God’s blessings aren’t always things that might spring to mind when we think of blessings we would like. For example, we might not think that those who are meek and those who mourn are blessed. And we certainly wouldn’t celebrate the blessings of those who are persecuted for the sake of righteousness, would we? It’s even more challenging when we remember that the word “blessed” in Scripture could also be translated as “happy.” Would we think of those people as happy? Probably not, but God does.
Paul and Timothy in our first reading write to the people of the Church at Corinth that, when they are afflicted – as they surely were! – it was for the Church’s encouragement and salvation. Paul knew well that following Christ meant going to the Cross. Paul saw the blessing in suffering for the sake of Christ. He realized that suffering, for him, it probably meant death, but for all of us, it means some kind of mortification, some kind of sacrifice.
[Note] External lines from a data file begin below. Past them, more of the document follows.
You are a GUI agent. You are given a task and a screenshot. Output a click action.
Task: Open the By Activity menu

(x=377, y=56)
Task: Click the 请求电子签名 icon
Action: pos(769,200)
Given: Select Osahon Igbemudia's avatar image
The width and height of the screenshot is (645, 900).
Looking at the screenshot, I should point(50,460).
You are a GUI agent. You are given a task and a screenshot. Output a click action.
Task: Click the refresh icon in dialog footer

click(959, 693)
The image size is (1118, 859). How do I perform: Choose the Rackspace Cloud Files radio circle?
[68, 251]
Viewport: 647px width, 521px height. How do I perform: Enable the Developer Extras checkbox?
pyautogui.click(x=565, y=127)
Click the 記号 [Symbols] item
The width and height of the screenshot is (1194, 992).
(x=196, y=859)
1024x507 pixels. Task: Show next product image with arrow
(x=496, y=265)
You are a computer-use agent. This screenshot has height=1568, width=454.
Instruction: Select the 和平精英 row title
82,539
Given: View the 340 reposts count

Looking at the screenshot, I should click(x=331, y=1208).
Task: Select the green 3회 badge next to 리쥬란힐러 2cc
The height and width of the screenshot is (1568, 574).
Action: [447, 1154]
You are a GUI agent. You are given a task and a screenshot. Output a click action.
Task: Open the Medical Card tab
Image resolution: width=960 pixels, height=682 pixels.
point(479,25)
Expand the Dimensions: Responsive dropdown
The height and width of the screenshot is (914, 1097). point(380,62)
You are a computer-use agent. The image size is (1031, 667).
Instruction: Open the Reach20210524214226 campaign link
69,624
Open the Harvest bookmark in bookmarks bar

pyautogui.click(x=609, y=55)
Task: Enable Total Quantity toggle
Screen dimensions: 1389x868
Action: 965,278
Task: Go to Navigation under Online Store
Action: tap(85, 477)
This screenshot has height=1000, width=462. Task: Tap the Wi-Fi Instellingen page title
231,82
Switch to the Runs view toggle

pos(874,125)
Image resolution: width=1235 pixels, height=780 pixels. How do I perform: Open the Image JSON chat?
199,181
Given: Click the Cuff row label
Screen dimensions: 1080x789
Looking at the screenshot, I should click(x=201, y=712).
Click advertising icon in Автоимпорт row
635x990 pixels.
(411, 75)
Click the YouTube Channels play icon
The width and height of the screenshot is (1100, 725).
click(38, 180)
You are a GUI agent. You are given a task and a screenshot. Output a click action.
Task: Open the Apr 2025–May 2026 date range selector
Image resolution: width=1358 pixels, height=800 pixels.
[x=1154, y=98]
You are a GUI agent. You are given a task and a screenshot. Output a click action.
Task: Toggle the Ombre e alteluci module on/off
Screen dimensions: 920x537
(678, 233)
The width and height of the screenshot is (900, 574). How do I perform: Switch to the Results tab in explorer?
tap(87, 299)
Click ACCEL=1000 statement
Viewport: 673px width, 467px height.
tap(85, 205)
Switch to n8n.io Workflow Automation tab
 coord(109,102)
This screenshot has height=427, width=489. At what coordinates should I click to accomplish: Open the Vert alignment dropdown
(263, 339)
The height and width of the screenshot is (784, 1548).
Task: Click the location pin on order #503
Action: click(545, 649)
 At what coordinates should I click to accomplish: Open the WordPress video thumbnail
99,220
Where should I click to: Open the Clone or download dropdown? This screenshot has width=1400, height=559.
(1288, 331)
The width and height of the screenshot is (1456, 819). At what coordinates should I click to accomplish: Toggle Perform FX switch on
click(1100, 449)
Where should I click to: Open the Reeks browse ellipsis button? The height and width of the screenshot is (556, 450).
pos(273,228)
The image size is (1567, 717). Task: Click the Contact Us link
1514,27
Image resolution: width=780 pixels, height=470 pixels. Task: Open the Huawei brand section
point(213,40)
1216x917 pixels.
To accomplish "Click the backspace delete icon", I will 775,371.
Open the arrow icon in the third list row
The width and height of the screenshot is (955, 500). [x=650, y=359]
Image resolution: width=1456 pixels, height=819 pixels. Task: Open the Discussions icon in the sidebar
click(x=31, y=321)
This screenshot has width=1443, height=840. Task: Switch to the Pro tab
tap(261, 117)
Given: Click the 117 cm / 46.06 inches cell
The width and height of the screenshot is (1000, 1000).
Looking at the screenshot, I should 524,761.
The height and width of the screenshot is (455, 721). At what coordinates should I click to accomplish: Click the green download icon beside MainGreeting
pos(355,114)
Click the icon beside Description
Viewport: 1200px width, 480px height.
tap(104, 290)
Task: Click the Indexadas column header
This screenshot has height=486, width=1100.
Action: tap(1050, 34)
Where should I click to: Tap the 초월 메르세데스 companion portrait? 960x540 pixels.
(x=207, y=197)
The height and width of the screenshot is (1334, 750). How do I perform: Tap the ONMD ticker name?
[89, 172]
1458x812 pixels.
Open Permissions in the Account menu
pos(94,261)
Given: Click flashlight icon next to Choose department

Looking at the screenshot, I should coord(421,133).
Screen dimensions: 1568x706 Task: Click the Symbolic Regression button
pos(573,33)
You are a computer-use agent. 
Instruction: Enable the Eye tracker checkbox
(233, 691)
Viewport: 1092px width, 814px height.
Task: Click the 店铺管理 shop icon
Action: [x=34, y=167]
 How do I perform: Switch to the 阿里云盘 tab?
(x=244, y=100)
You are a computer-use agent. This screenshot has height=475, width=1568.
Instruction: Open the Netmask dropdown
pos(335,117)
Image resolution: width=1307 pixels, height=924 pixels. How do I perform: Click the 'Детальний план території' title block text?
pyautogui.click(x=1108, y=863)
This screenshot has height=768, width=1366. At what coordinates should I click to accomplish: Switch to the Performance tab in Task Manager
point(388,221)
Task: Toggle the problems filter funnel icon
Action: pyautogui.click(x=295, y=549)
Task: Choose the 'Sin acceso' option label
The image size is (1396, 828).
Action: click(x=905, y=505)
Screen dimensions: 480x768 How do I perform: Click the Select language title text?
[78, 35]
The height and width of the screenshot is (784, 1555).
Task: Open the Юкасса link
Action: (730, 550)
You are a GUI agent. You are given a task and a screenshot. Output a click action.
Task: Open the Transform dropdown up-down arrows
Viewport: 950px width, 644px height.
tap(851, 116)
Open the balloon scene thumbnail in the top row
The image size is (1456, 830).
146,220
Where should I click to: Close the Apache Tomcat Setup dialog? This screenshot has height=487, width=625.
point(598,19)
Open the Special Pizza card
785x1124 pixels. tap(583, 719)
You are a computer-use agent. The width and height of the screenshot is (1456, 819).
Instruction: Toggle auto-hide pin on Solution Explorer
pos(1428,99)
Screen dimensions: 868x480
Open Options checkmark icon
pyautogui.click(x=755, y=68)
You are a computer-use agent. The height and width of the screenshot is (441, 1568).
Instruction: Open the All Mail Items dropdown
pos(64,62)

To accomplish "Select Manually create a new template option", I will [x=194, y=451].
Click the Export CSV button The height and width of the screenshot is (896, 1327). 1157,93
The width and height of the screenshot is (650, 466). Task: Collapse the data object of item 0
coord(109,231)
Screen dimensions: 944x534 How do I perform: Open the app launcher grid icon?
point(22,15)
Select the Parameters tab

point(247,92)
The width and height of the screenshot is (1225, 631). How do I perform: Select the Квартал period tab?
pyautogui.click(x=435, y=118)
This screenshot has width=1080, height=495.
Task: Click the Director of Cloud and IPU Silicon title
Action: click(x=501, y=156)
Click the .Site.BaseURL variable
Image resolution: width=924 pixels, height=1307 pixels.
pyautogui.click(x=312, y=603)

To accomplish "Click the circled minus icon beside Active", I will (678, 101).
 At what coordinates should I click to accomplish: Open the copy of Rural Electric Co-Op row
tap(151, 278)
Today we celebrate a votive Mass of the Precious Blood of Jesus. This Mass calls to mind the saving sacrifice of Jesus, in which his most Precious Blood was poured out for us. That blood washes away the sins of the whole world, yes, our sins too, if we let him, if we join our sufferings to his. The salvation won at the immense cost of the Precious Blood of Jesus is a blessing that should never be taken for granted.
So it’s important for us to remember, I think, that while God never promises to make our lives free and easy, he does promise to bless us. He will bless us with whatever gifts we need to do the work he has called us to do, the work for which he formed us in our mother’s womb. We may be reasonably happy in this life, but the true happiness must come later. Our reward, which Jesus promises will be great, will surely be in heaven.
May the Precious Blood of Jesus keep us safe for eternal life.